• [Passage given]:
With these results on my setup:
ENABLE_QUEUES defined: 25Mpps
ENABLE_QUEUES not defined: 11.7 Mpps

I tried something similar in OVS but didn’t see a change in performance! This may
because there is a bottleneck somewhere else that is masking the cost of the MMIO
writes:

--- a/lib/netdev-dpdk.c
+++ b/lib/netdev-dpdk.c
@@ -62,6 +62,8 @@ static struct vlog_rate_limit rl = VLOG_RATE_LIMIT_INIT(5, 20);
 #define OVS_CACHE_LINE_SIZE CACHE_LINE_SIZE
 #define OVS_VPORT_DPDK "ovs_dpdk"

+//#define ENABLE_QUEUES
+
 /*
  * need to reserve tons of extra space in the mbufs so we can align the
  * DMA addresses to 4KB.

• [Required tasks]:
1: Transcribe the part of the ENABLE_QUEUES passage that opens with the words containing "--- a/lib/netdev-dpdk.c" and closes with "addresses to 4KB.".
2: In the ENABLE_QUEUES passage, rewrite the paragraph beginning "I tried something similar in OVS" as one shorter sentence that keeps its main facts.

• [Rows]:
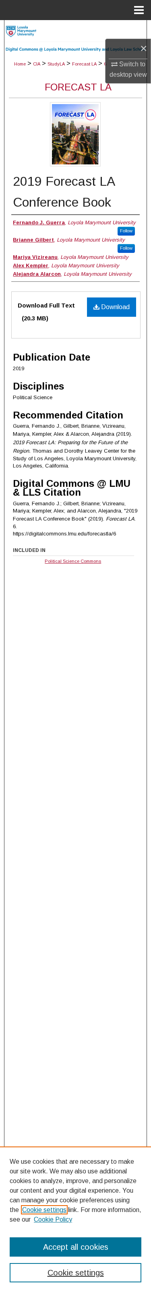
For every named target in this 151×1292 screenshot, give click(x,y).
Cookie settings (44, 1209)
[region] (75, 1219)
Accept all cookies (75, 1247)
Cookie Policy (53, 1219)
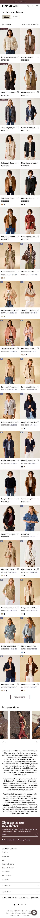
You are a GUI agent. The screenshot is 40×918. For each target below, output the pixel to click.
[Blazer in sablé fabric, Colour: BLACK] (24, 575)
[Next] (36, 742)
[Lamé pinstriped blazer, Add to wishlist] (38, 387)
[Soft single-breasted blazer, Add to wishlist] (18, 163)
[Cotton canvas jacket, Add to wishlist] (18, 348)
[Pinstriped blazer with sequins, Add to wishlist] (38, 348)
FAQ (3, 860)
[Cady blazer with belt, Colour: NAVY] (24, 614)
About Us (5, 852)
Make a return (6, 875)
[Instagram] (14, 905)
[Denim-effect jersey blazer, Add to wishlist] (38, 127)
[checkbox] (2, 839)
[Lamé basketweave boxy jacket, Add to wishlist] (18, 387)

...

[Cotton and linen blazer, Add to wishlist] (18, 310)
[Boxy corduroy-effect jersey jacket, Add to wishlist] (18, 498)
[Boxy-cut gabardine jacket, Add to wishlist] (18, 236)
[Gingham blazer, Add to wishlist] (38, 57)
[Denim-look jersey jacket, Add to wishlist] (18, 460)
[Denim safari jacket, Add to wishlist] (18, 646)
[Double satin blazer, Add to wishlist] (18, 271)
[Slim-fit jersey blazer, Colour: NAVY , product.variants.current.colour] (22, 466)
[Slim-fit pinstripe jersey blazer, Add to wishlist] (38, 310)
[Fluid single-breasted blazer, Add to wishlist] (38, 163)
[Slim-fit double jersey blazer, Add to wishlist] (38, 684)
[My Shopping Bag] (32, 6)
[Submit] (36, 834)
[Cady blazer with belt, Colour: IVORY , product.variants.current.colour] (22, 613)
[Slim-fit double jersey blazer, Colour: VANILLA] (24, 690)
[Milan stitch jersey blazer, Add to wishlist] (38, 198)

* * *

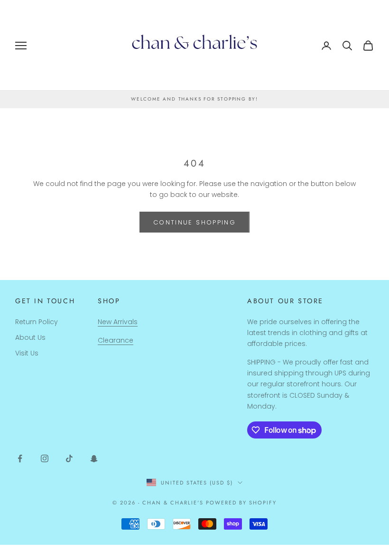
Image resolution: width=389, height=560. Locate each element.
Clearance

• [Correct answers]:
1:
--- a/lib/netdev-dpdk.c
+++ b/lib/netdev-dpdk.c
@@ -62,6 +62,8 @@ static struct vlog_rate_limit rl = VLOG_RATE_LIMIT_INIT(5, 20);
 #define OVS_CACHE_LINE_SIZE CACHE_LINE_SIZE
 #define OVS_VPORT_DPDK "ovs_dpdk"

+//#define ENABLE_QUEUES
+
 /*
  * need to reserve tons of extra space in the mbufs so we can align the
  * DMA addresses to 4KB.

2: A similar change in OVS produced no performance difference, possibly because a bottleneck elsewhere hides the cost of the MMIO writes.